Body
The Town Hall, built between 1854 and 1858, accommodated not only the city council and the mayor’s office but also the Grand Hotel of Sepsiszentgyörgy, a hotel and casino, as well as elegant shops on the ground floor. The creation of the ceremonial hall of the Town Hall and its equipment with a permanent stage are associated with Mayor Ferenc Gödri. As a result, the building became a true center of the city’s social and cultural life. The first film screening was held here in 1905, and in 1912 the city’s permanent cinema, the “Electric Theatre,” opened in the same building.
The rapidly developing city soon faced a shortage of space in many of its institutions. The construction of a new town hall was long delayed due to successive challenges and the economic stagnation caused by the outbreak of the First World War. Ultimately, and somewhat unexpectedly, a fire-safety regulation issued in 1917 compelled the City Council to take decisive action.
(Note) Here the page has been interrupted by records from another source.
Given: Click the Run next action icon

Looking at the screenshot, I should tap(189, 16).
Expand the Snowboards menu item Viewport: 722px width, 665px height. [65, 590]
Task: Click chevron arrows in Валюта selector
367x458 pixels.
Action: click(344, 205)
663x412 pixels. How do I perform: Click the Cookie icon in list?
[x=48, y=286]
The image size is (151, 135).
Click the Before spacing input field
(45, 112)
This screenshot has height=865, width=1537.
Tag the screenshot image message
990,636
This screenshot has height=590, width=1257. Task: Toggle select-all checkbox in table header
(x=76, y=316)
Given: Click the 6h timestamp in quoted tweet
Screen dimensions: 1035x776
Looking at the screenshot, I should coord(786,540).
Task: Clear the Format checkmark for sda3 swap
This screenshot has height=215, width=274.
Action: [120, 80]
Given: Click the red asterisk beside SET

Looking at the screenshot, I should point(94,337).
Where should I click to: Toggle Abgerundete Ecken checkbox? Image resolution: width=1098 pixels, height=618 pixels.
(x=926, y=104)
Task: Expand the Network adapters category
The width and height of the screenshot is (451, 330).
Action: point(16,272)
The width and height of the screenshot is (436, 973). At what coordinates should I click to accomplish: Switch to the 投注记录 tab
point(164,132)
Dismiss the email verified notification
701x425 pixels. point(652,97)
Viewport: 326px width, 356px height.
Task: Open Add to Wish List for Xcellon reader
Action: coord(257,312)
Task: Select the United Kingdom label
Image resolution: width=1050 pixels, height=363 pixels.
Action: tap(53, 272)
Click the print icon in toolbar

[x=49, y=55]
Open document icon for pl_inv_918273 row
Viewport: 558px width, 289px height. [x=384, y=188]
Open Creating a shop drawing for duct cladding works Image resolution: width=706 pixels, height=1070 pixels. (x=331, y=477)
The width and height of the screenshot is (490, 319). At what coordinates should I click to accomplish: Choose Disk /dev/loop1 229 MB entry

Through the mediation of Dr. Kristóf Fogolyán, hospital director, Károly Kós was commissioned to prepare sketch designs for a new town hall and cinema to be built for the Royal Free City of Sepsiszentgyörgy.
Based on the available evidence—original drawings by Kós discovered during archival research by Sándor Benczédi—the design presents a carefully considered, monumental building that would have integrally incorporated the house designed by Bálint Császár and would have formed a dignified completion of the row of buildings surrounding Liberty Square. A pointed-arch stone arcade concealing the main entrance supports the load of the upper storeys projecting from the street façade. Differences in ground level were resolved through internal staircases.
The two surviving façade drawings are characterized by features typical of Kós’s architecture: grouped, vertically oriented rectangular windows, gabled roof solutions, and an unusually tall stone cladding around the main entrance. The principal architectural accent of the town hall is the tower, articulated with stone quoins at its corners and rising prominently from the building mass. The most unusual aspect of the massing is the disproportionately small footprint of the tower spire relative to the tower itself, crowned with four small corner turrets—a solution comparable to that seen on the Giraffe House at the Budapest Zoo.
Unfortunately, the sketch designs prepared by Kós for the Town Hall, identified by the Sepsiszentgyörgy architect Sándor Benczédi, have survived only in fragmentary form. Indirect information about the missing drawings can be inferred from the execution plans prepared in the spring of 1927 by architect Dumitru Pascu. Later that same year, the new city administration abandoned the construction of the town hall. The idea resurfaced once more in 1938, based on an entirely different concept, but this attempt was likewise never realized.
Bibliography
Kónya Ádám: Kós Károly-épületek Sepsiszentgyörgyön. In: Aluta V. évf., 1973 (219–236.)
Kós Károly: Életrajz. Szerk.: Benkő Samu. Szépirodalmi Könyvkiadó–Kriterion, Budapest–Bukarest, 1991
Gall, Anthony: Kós Károly műhelye – tanulmány és adattár. Mundus Magyar Egyetemi Kiadó, Budapest, 2002 (299.) [1919-1]
Benczédi Sándor: Egy elveszettnek hitt és meg nem valósult Kós Károly-terv szokatlan története. In: Gall, Anthony: Kós Károly és Sepsiszentgyörgy – a székely nemzetnek székely kultúrházat akartam. Székely Nemzeti Múzeum, Sepsiszentgyörgy, 2015 (114–131.)
Gall, Anthony: Kós Károly (Az építészet mesterei. Sorozatszerk.: Sisa József). Holnap Kiadó, Budapest, 2019 (146–150.)